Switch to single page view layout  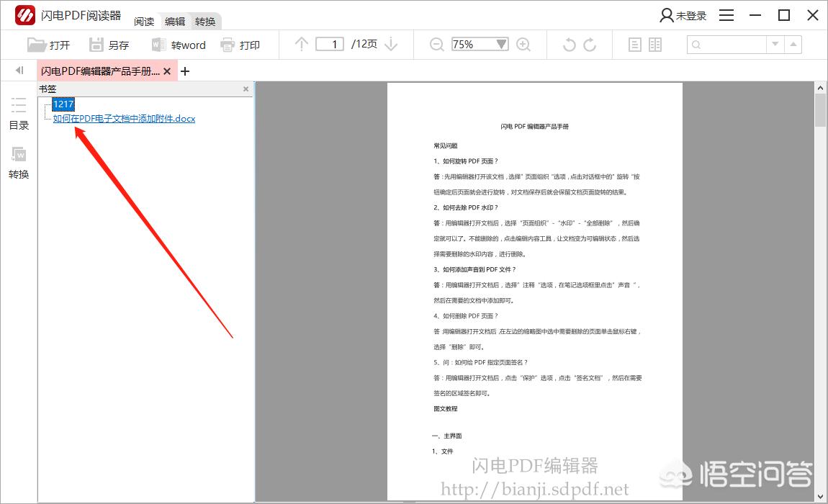[x=634, y=45]
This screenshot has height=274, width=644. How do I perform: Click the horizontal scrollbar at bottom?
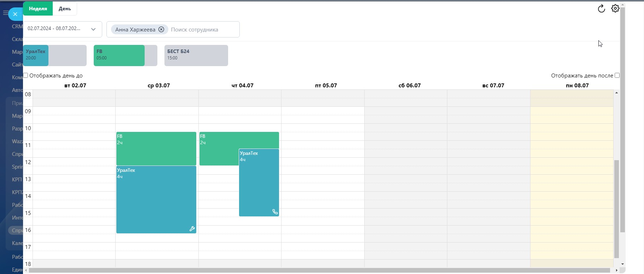tap(318, 270)
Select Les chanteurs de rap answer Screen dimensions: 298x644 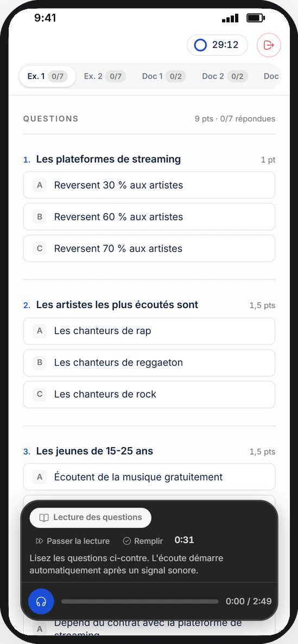[x=149, y=331]

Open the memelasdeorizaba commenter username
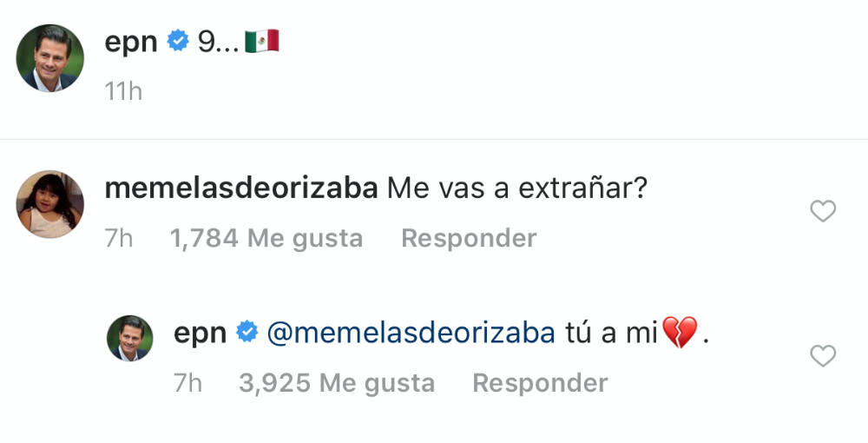pos(240,187)
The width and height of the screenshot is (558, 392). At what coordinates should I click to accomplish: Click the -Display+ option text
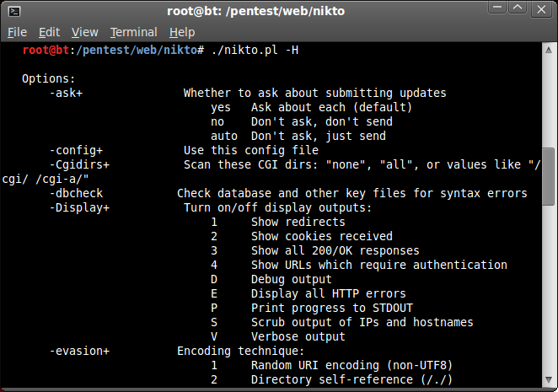[x=78, y=207]
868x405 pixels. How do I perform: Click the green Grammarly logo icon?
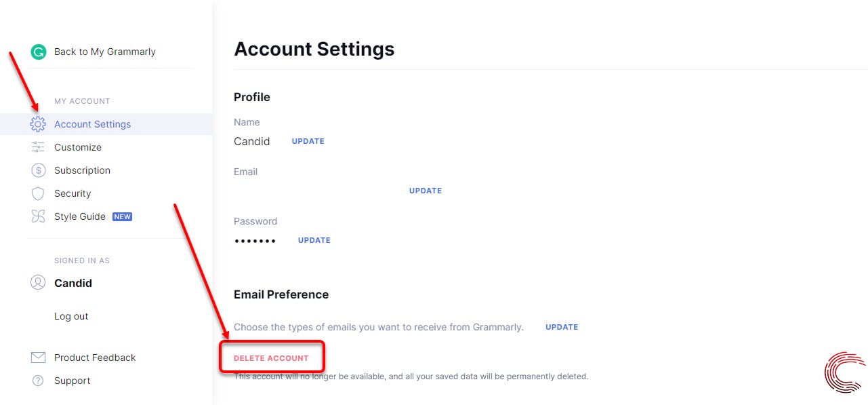point(39,52)
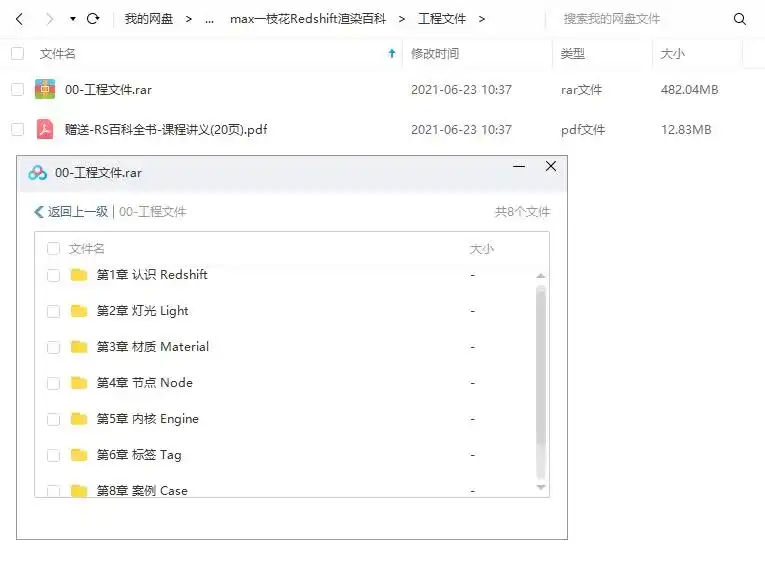Click the archive list vertical scrollbar

(541, 378)
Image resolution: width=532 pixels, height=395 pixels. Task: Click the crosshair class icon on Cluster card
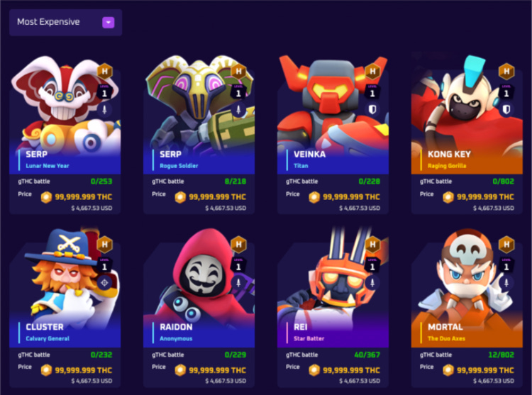pos(104,282)
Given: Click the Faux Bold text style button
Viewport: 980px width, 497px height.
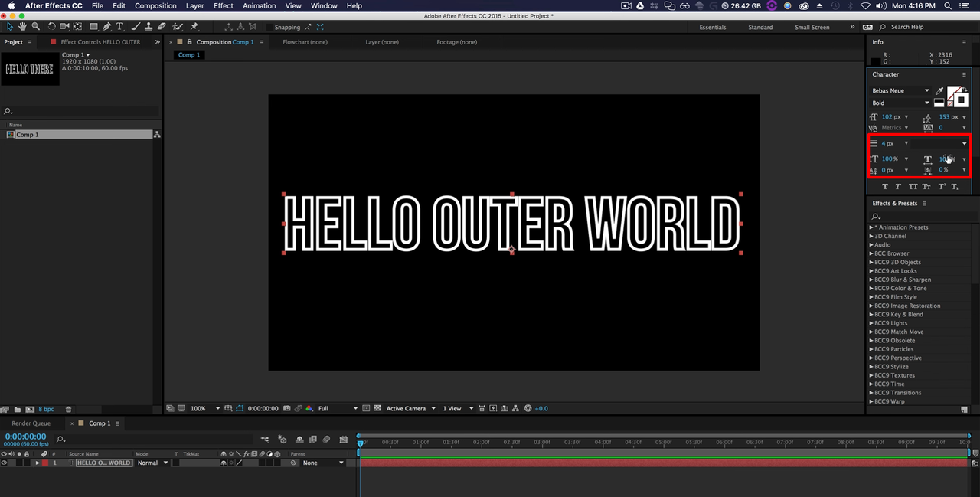Looking at the screenshot, I should point(885,187).
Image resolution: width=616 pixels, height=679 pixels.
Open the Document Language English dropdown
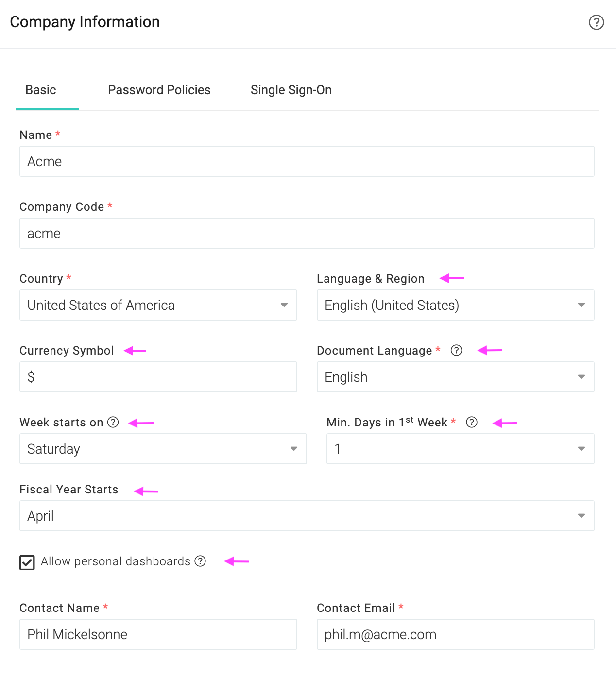point(456,377)
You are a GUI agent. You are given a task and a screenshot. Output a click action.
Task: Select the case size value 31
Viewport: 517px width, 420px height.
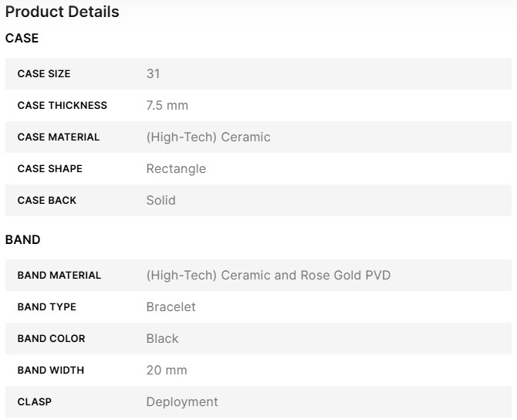(153, 74)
------------------------------
THE TASK ::
Extract the lines beginning with the one that contains "Open the Document Language English dropdown" and ending with the last line of the listing. Keep them exact and drop the pictures.

RESPONSE AREA ::
Open the Document Language English dropdown
point(456,377)
You are a GUI agent. You are given a task and a screenshot. Output a click action.
Task: Select the case size value 31
Viewport: 517px width, 420px height.
(153, 74)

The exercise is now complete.